# Work required:
Each entry below should be retyped exactly, with nothing omitted.

┌─ Task input

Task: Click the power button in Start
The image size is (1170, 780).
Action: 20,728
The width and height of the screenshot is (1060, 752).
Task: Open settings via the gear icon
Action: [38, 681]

└─

# Exercise response:
Task: Click the power button in Start
The image size is (1170, 780).
Action: 20,728
The width and height of the screenshot is (1060, 752).
Task: Open settings via the gear icon
Action: [38, 681]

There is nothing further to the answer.